Fully laden with provisions for at least two months, we set off for the long sail down to Chagos. After the frenetic Indian lifestyle and muggy air, we were really looking forward to some peace and serenity in the archipelago of Chagos which is situated bangslap in the middle of the Indian Ocean. The journey was tough – not because it was uncomfortable but because it was infuriating with winds coming from the south and currents pushing us east, we found ourselves doing a massive 100NM detour just to make headway to our destination. It is incredibly frustrating to find yourself sailing all day only to be 50 NM nearer your destination.
Luckily we had fine weather and gorgeous sunsets snd sunrises and the sight of Chagos just after dawn was a thrill we had been looking forward to since the beginning of our trip. Chagos is the original name for these islands. They are now called the British Indian Ocean Territory as they are owned and administered by Britain with the exception of the largest island Diego Garcia which is leased to the Americans as a strategic military base. Understandably Diego Garcia is off limits to cruisers and the Americans guard it closely. The original inhabitants of these islands were forcibly removed and relocated to Mauritius and Britain. They have never been allowed back despite a high court junction from London declaring that this act of removal was illegal. They are still fighting to return but the original inhabitants are now few and far between and with the subsequent generations enjoying the benefits of modern life – it seems unlikely that these Islands will ever be habited again. Britain have turned the rest of the archipelago into a huge marine park and have officers based here to prevent illegal fishing , check on us cruisers and keep the park pristine. I think they must live on board the big BIOT boat that cruises around as the islands are all uninhabited – with the exception of a couple of donkeys on one Island and thousands of coconut crabs.

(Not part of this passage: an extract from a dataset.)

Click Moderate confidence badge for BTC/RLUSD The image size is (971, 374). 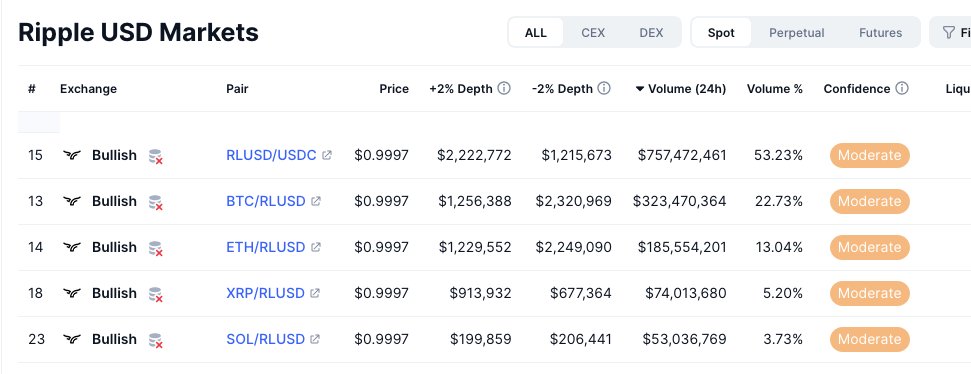(869, 201)
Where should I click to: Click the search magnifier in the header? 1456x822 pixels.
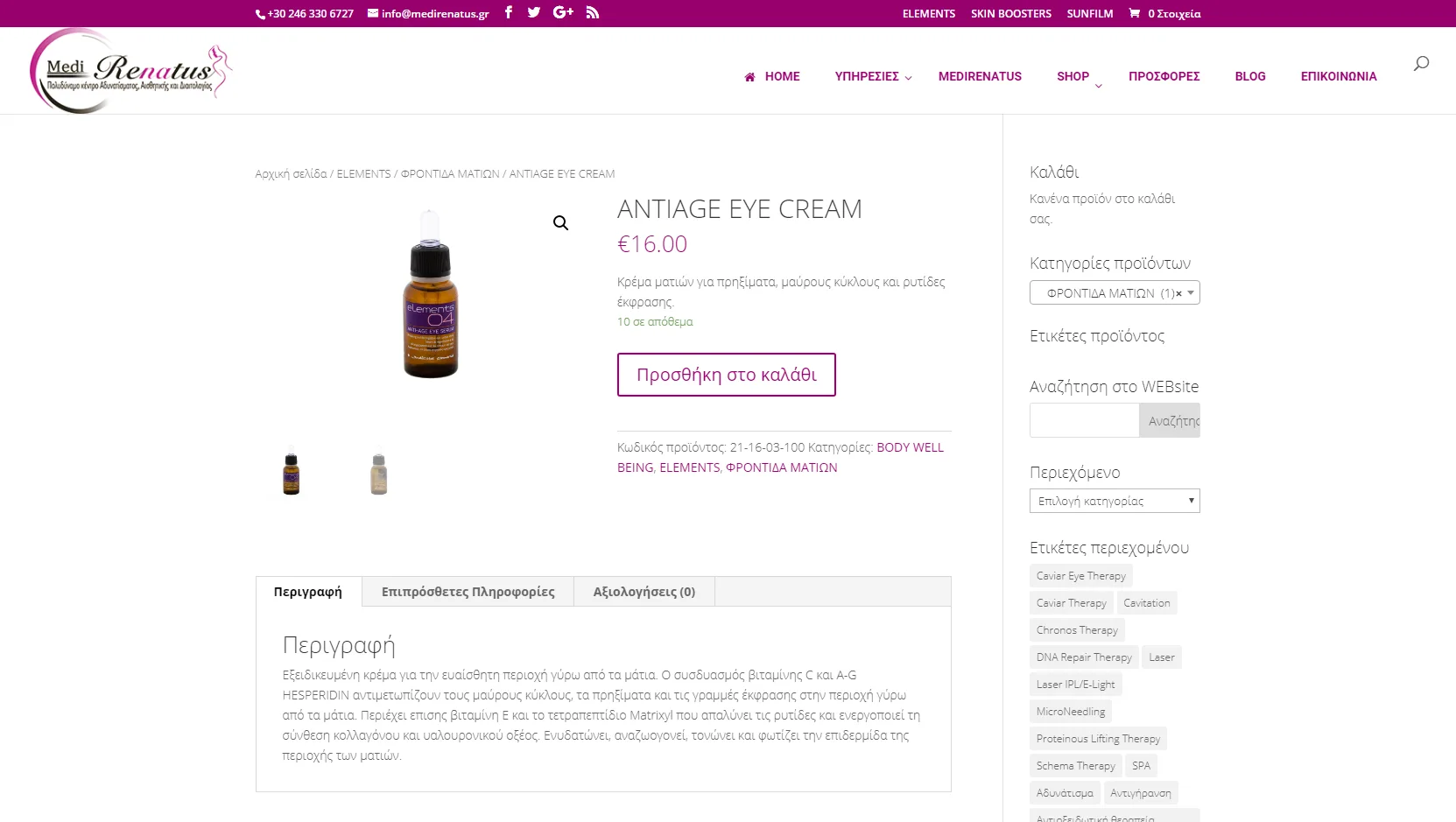tap(1421, 63)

To spend time here cruisers must apply to the British Government for a visa well in advance. We applied for ours back in Malaysia before Christmas. There are strict rules to adhere to and your time is limited to 1 month @ £50 per week. No sleeping ashore, no spear guns, no diving, no bonfires, no littering, no overstaying AT ALL, etc and they come over to check you in and issue you with port clearance. They even brought us oranges…All very civilised!
Because of its location and because of the lure of visiting uninhabited islands, Chagos draws nearly every yacht crossing the Indian Ocean. During our visit there were about 12 of us with another 15 yet to arrive.

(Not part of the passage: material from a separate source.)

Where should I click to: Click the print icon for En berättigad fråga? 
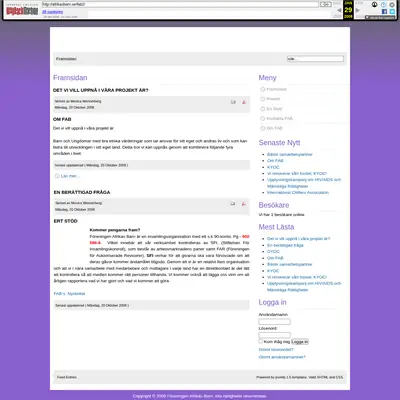pyautogui.click(x=233, y=204)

There are only two atolls we could anchor in and we all ended up staying in Salomon as it was more protected.
I celebrated my birthday the other side of the atoll at Boddam. This was where the settlement was and we spent a few days exploring the ruins including the church which has literally been reclaimed by nature. We also found the graveyard which was in much better shape. There were many old buildings but it was hard to work out what most of them were used for as they were in such a bad state. The well was still working and used by the cruisers for their washing. One of the buildings has been turned into a club house complete with a visitors book!
The BIOT guys had put in a big firepit for us to use so we had fish bbq and a day-long birthday party – a brilliant day and how lucky was I to spend my birthday in such a special place.
We also celebrated Corinnes birthday a few days later with a dinghy party – we all tie up together in our dinghys and just drft. We actually drifted so far from the boats that by the end of the evening we were a few miles out – another great day.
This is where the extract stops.